Figure 1: Sectoral exposure
Sources: Futuregrowth & Company Investor Reports
The industrial and logistics sector stand to benefit from online growth
However, it's not all doom and gloom in the property market. The industrial sector has been resilient these past two years, particularly the logistics industry. MSCI data indicates that while the South African property market delivered a total return of -3% in 2020, distribution centres were the best performing segment, delivering a total return of 5.1%. Although the performance was largely accelerated by adaptation to Covid-19, the sector still has significant long-term potential as companies are expected to increase investment into their online platforms and supply chain efficiencies.
South Africa's e-commerce is still in its infancy, and online sales account for a tiny percentage of total retail sales. For instance, Woolworths and The Foschini Group have indicated that online sales contribute approximately 4% only towards their total sales. As online sales grow so will the need for warehousing space and, in the short term, some of the demand in warehousing will be driven by supply chain optimisation.
What do these forecast trends mean for debt investors?
The onset of the pandemic saw a rapid deterioration in property fundamentals, ultimately putting pressure on property valuations. Many REITs' loan-to-value ratios (a measure of gearing levels) rose to record high levels. As vacancies increased and tenants sought rental relief, earnings came under pressure, increasing the risk of default.

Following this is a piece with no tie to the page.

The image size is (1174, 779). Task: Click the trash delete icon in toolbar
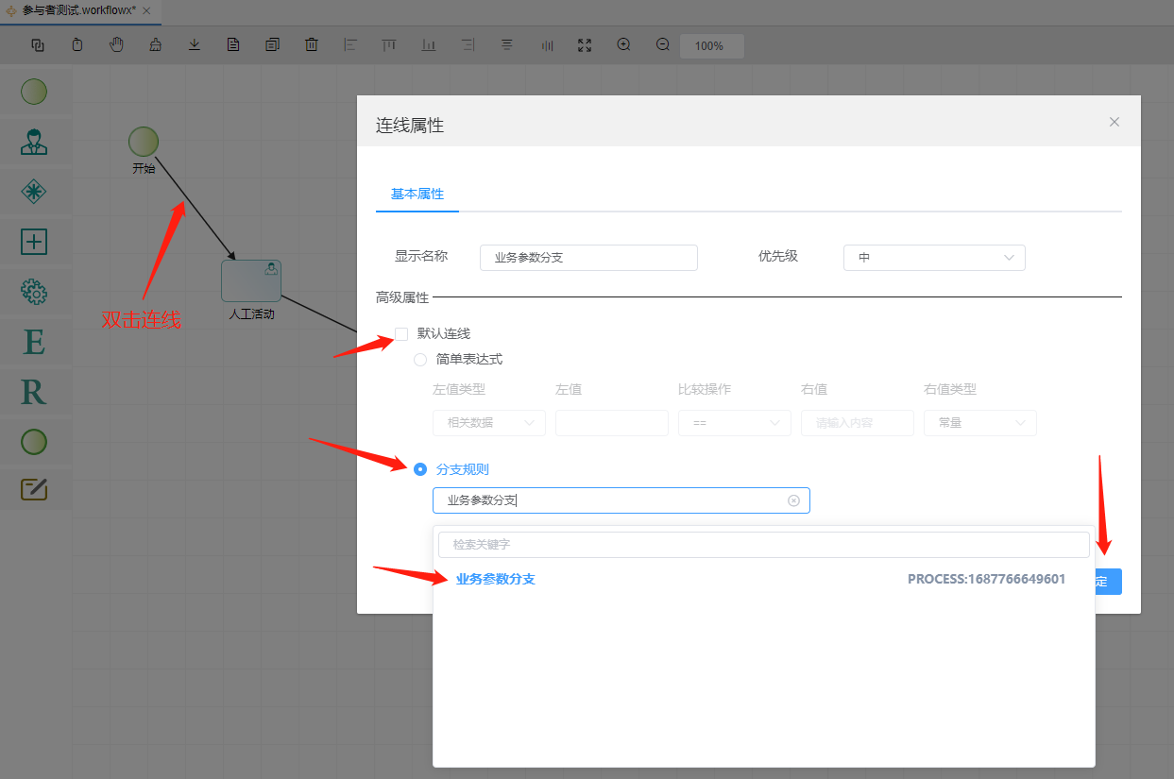[x=312, y=45]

What was encouraging was the extent to which REITs engaged with stakeholders. Property owners engaged with tenants to find solutions that would sustain operations to the benefit of both parties. They also engaged with investors, sharing how they planned to ensure stability in their businesses. In practical terms, this meant:
- securing rental income, sometimes at lower rates;
- granting flexibility in lease agreements;
- retaining as much capital as possible using internal means such as withholding dividends;
- disposing of non-core assets; and
- reducing debt levels.
Figure 2: Performance metrics
Sources: Futuregrowth & Company Investor Reports
Recent results released by REITs suggest that their plans have been successfully executed over the past year. Market players were able to increase balance sheet flexibility, which, in turn, improved their ability to withstand any shocks that may arise over the medium term. The trajectory of credit spreads over these two years suggests that investors are being fairly compensated for the elevated risk and confirms that investors are still exercising caution.

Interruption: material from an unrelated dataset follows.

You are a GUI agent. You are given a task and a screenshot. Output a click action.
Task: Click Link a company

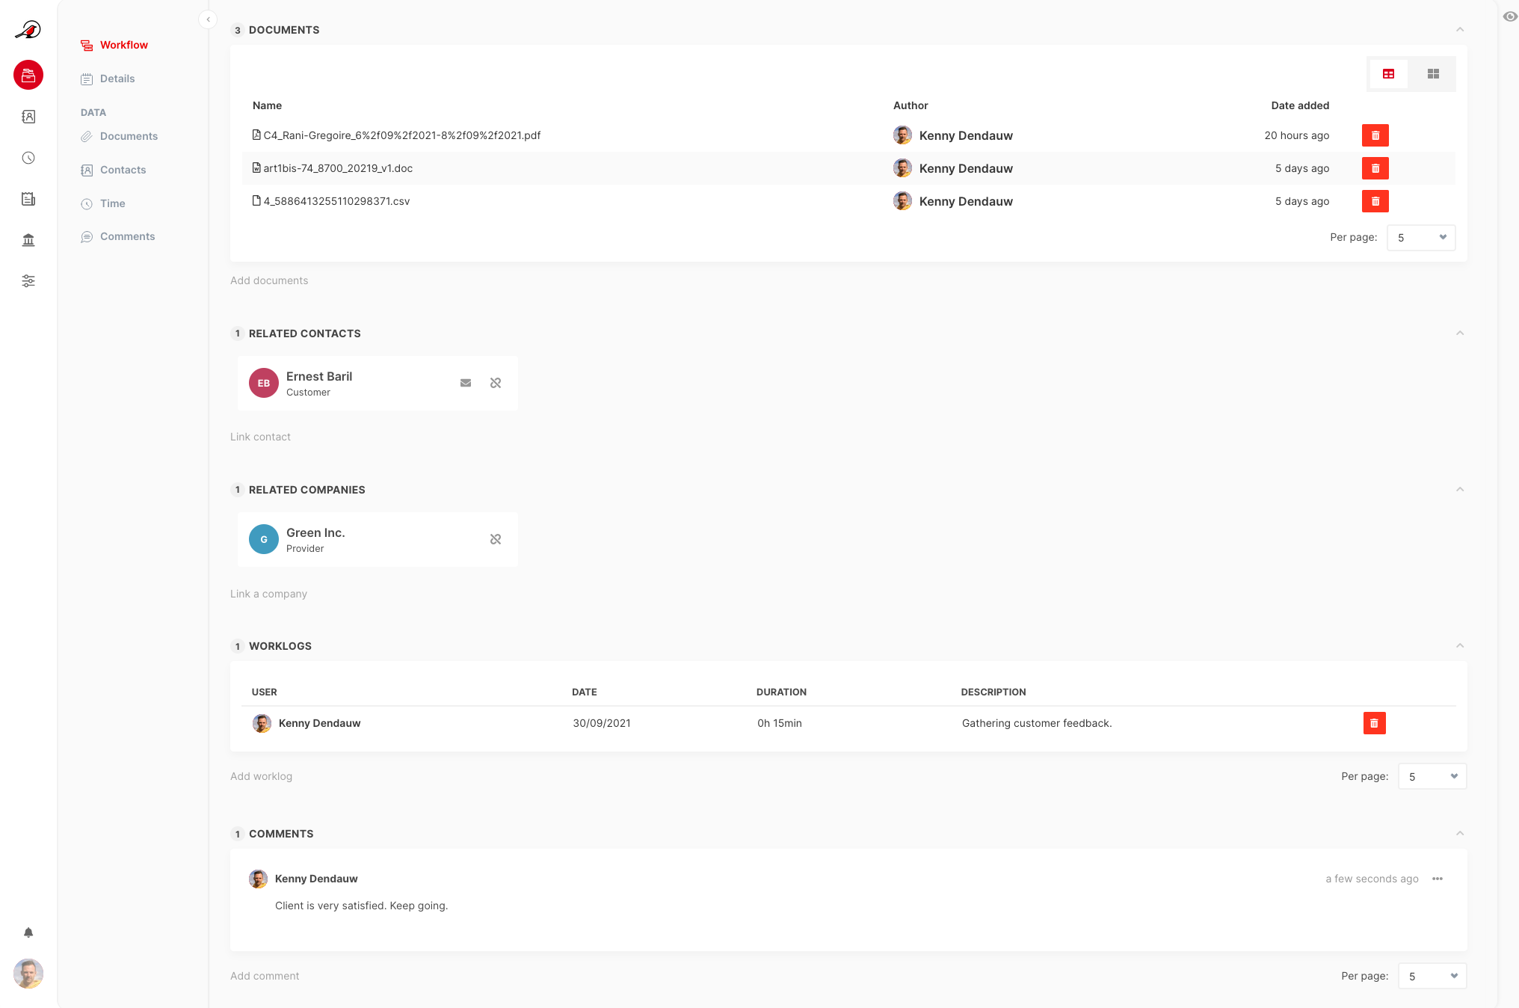268,594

Although the outlook for the listed property market remains uncertain, we believe that the market still offers a few gems, particularly companies with a bias towards defensive sectors, namely community/neighbourhood retail centres and the logistics and industrial sector. The community retail centres' operating fundamentals have been resilient, with lower vacancies and relatively higher footfall and trading densities. Meanwhile, the logistics sector offers the certainty of future cash flows, with longer lease expiries and stable valuations.

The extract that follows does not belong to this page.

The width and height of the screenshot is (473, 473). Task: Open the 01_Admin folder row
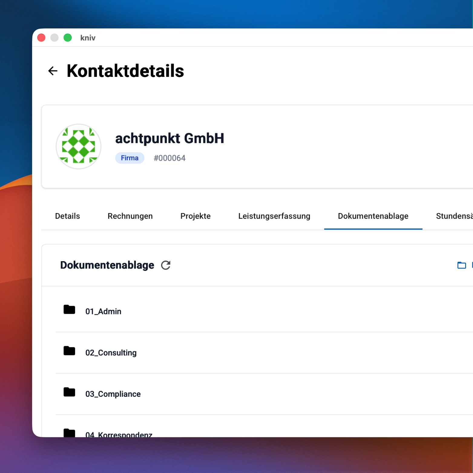[103, 311]
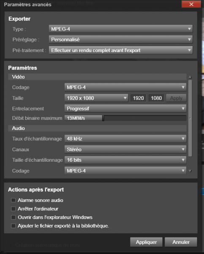Click the Apply size button

click(x=176, y=98)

Growth expectations for the sector remain muted, and thus REITs with geographically diversified property portfolios are also expected to perform better than those operating in South Africa alone. The sector is not out of the woods yet, and, as such, it will be a while before it returns to its heydays. We will be monitoring letting activity and property fundamentals closely now more than ever but hope to see the resilience showed by the sector to date pay off for investors over the next couple of years.